400 millions pour des bourses Erasmus

C’était d’ailleurs Jean Arthuis qui avait lancé cette expérimentation en juillet 2016. L’objectif était alors de monter une expérimentation impliquant 33 centres de formation d’apprentis à travers toute l’Union européenne et permettre à 145 jeunes de suivre un cursus européen durant deux ans. En 2016, le député européen était parvenu à obtenir 2,5 millions d’euros sur le budget de l’Union pour financer l’initiative dans sa phase pilote. L’enveloppe, l’année suivante, s’élevait à 2 millions. Depuis, la Commission européenne a choisi d’inscrire cette expérimentation dans sa stratégie 2018-2020. 400 millions d’euros devraient être débloqués pour financer des bourses Erasmus à destination des apprentis.

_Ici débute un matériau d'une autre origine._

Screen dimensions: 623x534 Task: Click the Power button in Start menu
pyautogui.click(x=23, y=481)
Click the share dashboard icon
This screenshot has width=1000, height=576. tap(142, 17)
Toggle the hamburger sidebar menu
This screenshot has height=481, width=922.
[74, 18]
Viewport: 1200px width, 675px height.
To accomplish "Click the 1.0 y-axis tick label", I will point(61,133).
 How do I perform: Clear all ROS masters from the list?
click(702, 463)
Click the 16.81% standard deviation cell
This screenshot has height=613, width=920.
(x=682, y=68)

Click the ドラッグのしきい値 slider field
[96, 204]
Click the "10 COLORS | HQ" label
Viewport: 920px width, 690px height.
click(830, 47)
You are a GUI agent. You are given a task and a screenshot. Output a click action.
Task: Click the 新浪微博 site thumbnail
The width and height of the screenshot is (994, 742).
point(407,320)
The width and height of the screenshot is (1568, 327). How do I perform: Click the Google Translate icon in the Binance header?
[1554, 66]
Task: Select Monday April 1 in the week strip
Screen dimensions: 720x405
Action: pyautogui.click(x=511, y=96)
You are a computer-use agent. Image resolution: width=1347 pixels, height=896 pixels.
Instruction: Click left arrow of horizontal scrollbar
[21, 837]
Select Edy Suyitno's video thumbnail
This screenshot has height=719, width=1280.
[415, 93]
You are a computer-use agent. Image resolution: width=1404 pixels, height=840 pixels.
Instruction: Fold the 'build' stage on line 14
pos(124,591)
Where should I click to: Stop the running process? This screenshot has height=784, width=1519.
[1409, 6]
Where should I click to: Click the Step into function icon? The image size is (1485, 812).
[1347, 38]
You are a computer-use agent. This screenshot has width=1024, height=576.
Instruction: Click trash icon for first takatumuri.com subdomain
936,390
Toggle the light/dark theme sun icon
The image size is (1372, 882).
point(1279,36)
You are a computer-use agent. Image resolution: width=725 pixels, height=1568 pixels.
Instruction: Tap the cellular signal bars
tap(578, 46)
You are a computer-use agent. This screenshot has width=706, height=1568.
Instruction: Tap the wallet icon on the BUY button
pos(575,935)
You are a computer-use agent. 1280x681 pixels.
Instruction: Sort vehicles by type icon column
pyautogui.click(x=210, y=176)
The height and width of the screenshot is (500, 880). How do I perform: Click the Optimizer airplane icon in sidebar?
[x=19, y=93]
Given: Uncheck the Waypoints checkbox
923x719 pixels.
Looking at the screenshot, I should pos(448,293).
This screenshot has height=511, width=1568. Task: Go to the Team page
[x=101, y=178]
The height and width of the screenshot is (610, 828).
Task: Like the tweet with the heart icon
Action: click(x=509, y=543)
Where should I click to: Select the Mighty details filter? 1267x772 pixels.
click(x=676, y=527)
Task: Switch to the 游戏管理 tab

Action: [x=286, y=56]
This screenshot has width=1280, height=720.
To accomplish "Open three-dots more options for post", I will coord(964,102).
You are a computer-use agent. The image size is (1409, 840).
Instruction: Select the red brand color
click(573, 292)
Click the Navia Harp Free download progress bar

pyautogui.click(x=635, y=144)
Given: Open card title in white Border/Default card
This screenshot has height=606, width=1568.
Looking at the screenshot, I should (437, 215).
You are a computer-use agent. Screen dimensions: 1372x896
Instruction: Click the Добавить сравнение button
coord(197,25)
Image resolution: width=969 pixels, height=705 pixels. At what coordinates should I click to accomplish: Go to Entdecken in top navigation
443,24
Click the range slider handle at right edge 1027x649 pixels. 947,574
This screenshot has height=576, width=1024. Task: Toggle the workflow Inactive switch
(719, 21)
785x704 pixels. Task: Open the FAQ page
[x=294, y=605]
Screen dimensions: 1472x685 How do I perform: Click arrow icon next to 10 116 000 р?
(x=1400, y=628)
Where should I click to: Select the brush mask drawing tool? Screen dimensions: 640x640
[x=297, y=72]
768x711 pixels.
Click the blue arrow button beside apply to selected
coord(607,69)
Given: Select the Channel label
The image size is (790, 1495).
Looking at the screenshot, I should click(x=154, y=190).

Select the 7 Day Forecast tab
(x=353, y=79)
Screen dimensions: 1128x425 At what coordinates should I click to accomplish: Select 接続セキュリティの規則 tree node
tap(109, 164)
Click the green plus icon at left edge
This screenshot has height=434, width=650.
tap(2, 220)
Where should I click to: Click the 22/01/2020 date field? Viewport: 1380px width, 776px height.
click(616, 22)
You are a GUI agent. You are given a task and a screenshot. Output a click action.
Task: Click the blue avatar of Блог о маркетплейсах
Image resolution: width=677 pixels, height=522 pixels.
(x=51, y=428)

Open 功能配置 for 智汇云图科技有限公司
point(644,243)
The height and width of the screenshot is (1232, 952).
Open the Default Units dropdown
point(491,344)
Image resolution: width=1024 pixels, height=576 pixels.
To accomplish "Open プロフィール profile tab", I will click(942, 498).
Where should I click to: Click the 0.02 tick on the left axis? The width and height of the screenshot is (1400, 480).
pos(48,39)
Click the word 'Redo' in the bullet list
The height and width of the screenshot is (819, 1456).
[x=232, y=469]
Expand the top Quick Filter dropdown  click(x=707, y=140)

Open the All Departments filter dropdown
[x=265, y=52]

L’ancien ministre doit rendre ses conclusions avant le 31 décembre. “Mais ma mission ne s’arrêtera pas à cette date, je mettrai alors ma casquette européenne pour porter cette thématique auprès des plus hautes instances de l’Union et de ses États membres”, prévient celui qui entend bien s’appuyer sur les 15 députés européens de toutes nationalités ayant déjà participé à son expérimentation pour sensibiliser l’Europe au sujet de la mobilité internationale des apprentis.